Source excerpt ▸
------------------------

It is, of course, taboo to criticize a person's religious beliefs. The problem, however, is that much of what people believe in the name of religion is intrinsically divisive, unreasonable, and incompatible with genuine morality. The truth is that the only rational basis for morality is a concern for the happiness and suffering of other conscious beings. This emphasis on the happiness and suffering of others explains why we don't have moral obligations toward rocks. It also explains why (generally speaking) people deserve greater moral concern than animals, and why certain animals concern us more than others. If we show more sensitivity to the experience of chimpanzees than to the experience of crickets, we do so because there is a relationship between the size and complexity of a creature's brain and its experience of the world.

Unfortunately, religion tends to separate questions of morality from the living reality of human and animal suffering. Consequently, religious people often devote immense energy to so-called ``moral" questions -- such as gay marriage -- where no real suffering is at issue, and they will inflict terrible suffering in the service of their religious beliefs.

Consider the suffering of the millions of unfortunate people who happen to live in sub-Saharan Africa. The wars in this part of the world are interminable. AIDS is epidemic there, killing around 3 million people each year. It is almost impossible to exaggerate how bad your luck is if you are born today in a country like Sudan. The question is, how does religion affect this problem?

Many pious Christians go to countries like Sudan to help alleviate human suffering, and such behavior is regularly put forward as a defense of Christianity. But in this case, religion gives people bad reasons for acting morally, where good reasons are actually available. We don't have to believe that a deity wrote one of our books, or that Jesus was born of a virgin, to be moved to help people in need. In those same desperate places, one finds secular volunteers working with organizations like Doctors Without Borders and helping people for secular reasons. Helping people purely out of concern for their happiness and suffering seems rather more noble than helping them because you think the Creator of the universe wants you to do it, will reward you for doing it, or will punish you for not doing it.

------------------------

Task list ▸
[a] Condense the paragraph of the excerpt on religion and morality that begins "Consider the suffering of the millions" into a shorter version that keeps its main facts.
[b] Using the excerpt on religion and morality, decide whether each statement is correct and answer yes or no, quoting the words that settle it: (i) AIDS kills around 3 million people each year in sub-Saharan Africa; (ii) the excerpt holds that we have moral obligations toward rocks; (iii) secular volunteers work with groups like Doctors Without Borders in the same places.
[c] Carry the excerpt on religion and morality forward with the next part, beginning after its final sentence.

------------------------

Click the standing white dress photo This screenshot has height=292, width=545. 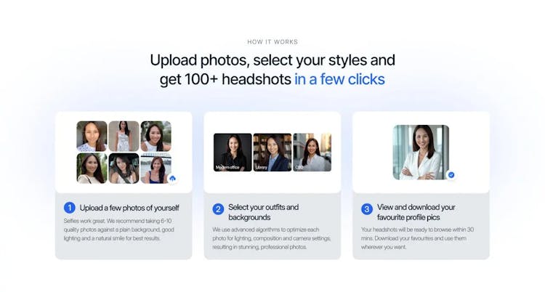pos(124,137)
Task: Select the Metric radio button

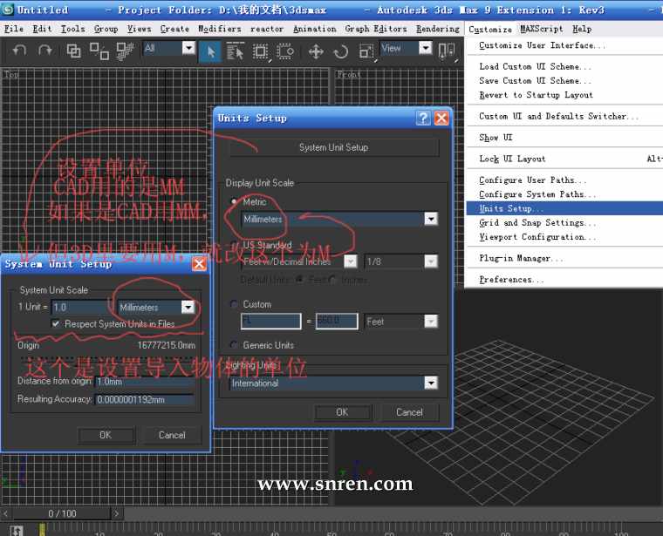Action: 233,201
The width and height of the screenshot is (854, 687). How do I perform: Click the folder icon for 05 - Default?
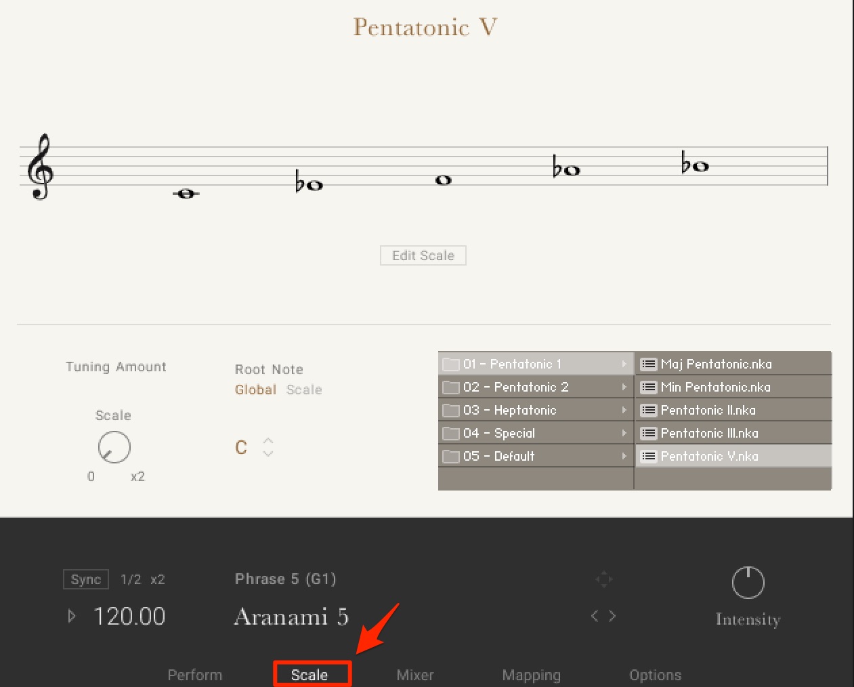tap(450, 457)
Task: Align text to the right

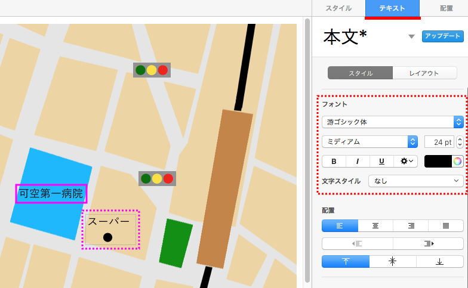Action: 411,225
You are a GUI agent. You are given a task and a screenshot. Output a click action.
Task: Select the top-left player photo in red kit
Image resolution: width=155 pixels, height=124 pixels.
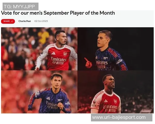[39, 49]
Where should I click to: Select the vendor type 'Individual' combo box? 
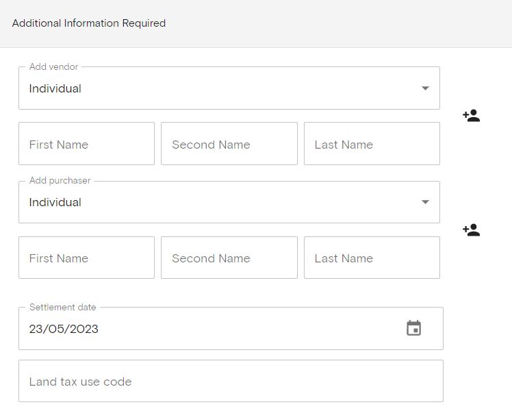229,88
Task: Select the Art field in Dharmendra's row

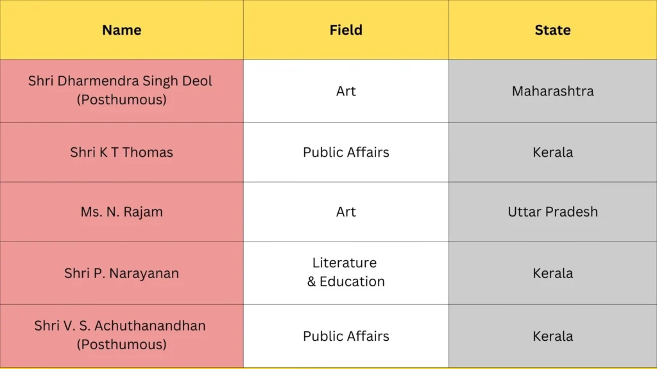Action: [346, 91]
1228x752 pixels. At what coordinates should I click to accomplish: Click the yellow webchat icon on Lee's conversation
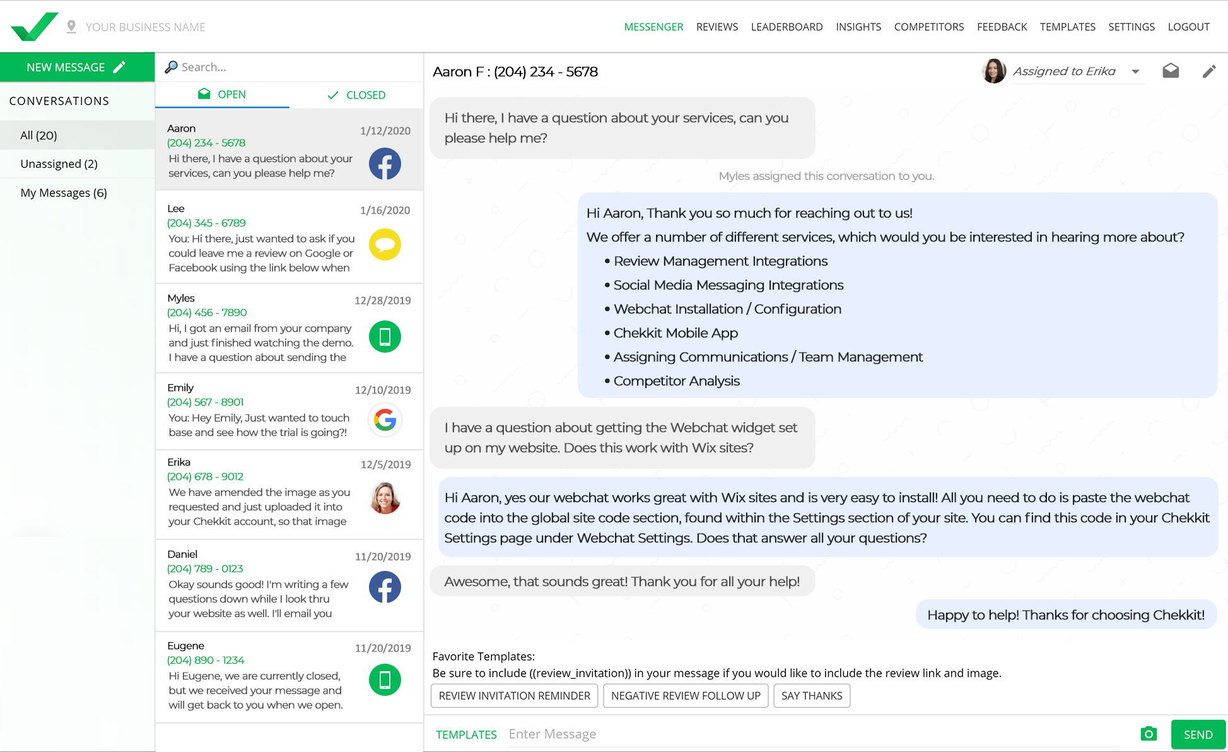click(x=385, y=245)
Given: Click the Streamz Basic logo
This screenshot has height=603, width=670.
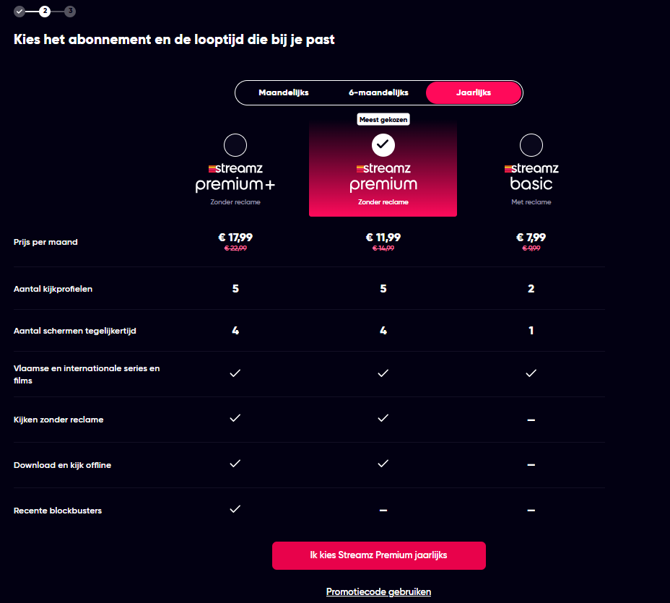Looking at the screenshot, I should (x=531, y=178).
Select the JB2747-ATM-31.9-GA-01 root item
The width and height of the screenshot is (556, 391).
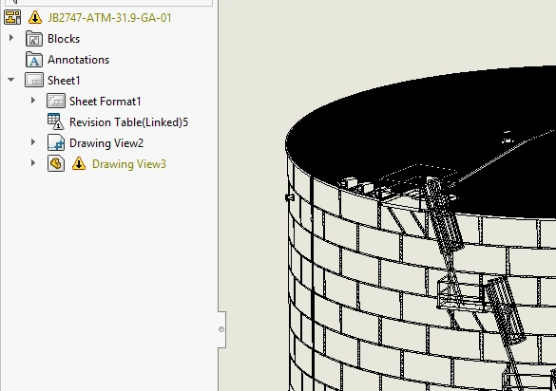(x=109, y=18)
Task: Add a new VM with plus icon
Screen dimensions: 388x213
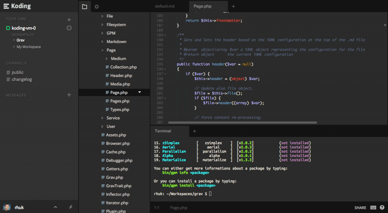Action: (69, 19)
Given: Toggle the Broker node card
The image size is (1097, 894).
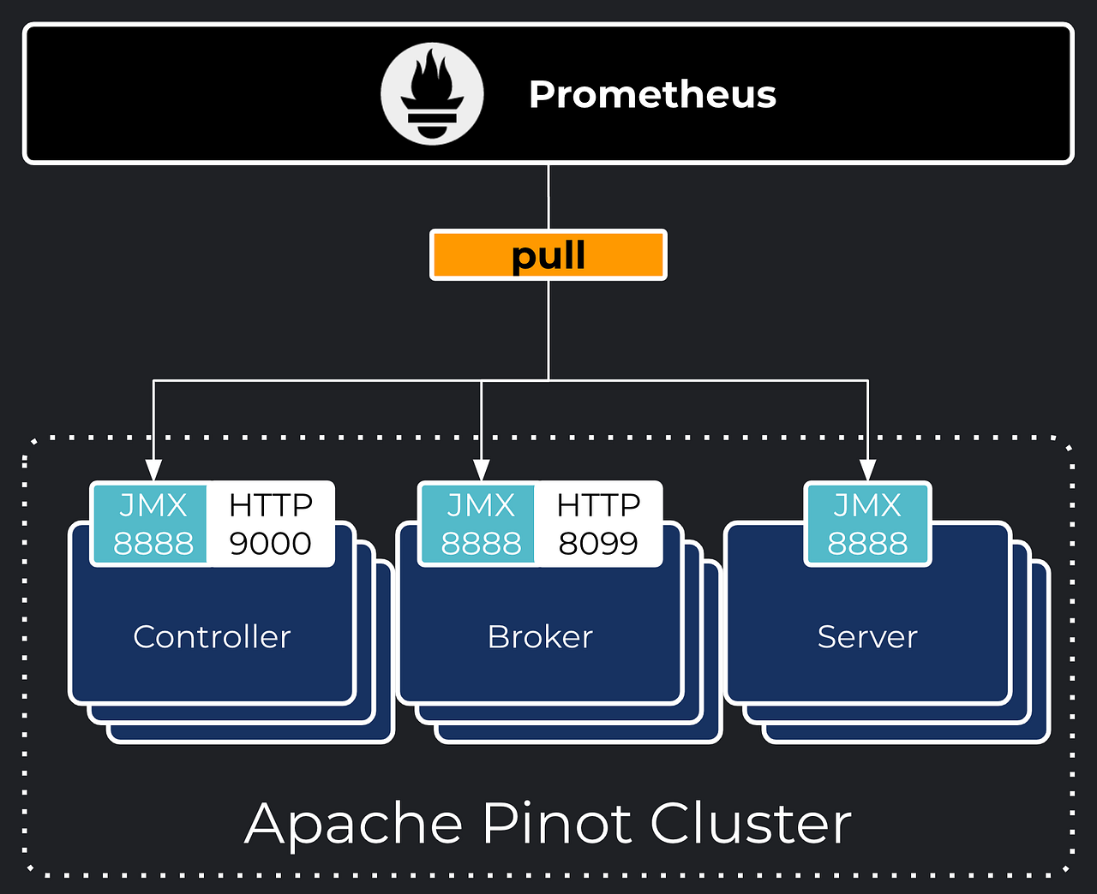Looking at the screenshot, I should click(x=538, y=636).
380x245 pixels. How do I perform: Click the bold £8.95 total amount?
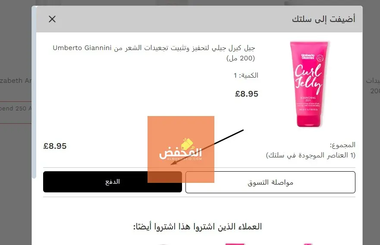(55, 146)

------------------------

Replies ▸
[a] Millions of people in sub-Saharan Africa suffer. Wars there never end, and AIDS is epidemic, killing about 3 million people a year. Being born today in a country like Sudan is about as unlucky as a person can be. The paragraph then asks how religion affects this problem.

[b]
(i) Yes: "AIDS is epidemic there, killing around 3 million people each year."
(ii) No: "This emphasis on the happiness and suffering of others explains why we don't have moral obligations toward rocks."
(iii) Yes: "one finds secular volunteers working with organizations like Doctors Without Borders and helping people for secular reasons."

[c]
But the worst problem with religious morality is that it often causes good people to act immorally, even while they attempt to alleviate the suffering of others. In Africa, for instance, certain Christians preach against condom use in villages where AIDS is epidemic, and where the only information about condoms comes from the ministry. They also preach the necessity of believing in the divinity of Jesus Christ in places where religious conflict between Christians and Muslims has led to the deaths of millions. Secular volunteers don't spread ignorance and death in this way. A person need not be evil to preach against condom use in a village decimated by AIDS; he or she need only believe a specific faith-based moral dogma. In such cases we can see that religion can cause good people to do fewer good deeds than they might otherwise.

We have to realize that we decide what is good in our religious doctrines. We read the Golden Rule, for instance, and judge it to be a brilliant distillation of many of our ethical impulses. And then we come across another of God's teachings on morality: If a man discovers that his bride is not a virgin on their wedding night, he must stone her to death on her father's doorstep (Deuteronomy 22: 13-21). If we are civilized, we will reject this as utter lunacy. Doing so requires that we exercise our own moral intuitions, keeping the real issue of human happiness in view. The belief that the Bible is the word of God is of no help to us whatsoever.

As we consider how to run our own society and how to help people in need, the choice before us is simple: Either we can have a 21st-century conversation about morality and human happiness -- availing ourselves of all the scientific insights and philosophical arguments that have accumulated in the last 2,000 years of human discourse -- or we can confine ourselves to an Iron Age conversation as it is preserved in our holy books.

Wherever the issue of ``moral values" surfaces in our national conversation in the coming weeks, ask yourself which approach to morality is operating. Are we talking about how to best alleviate human suffering? Or are we talking about the whims of an invisible God?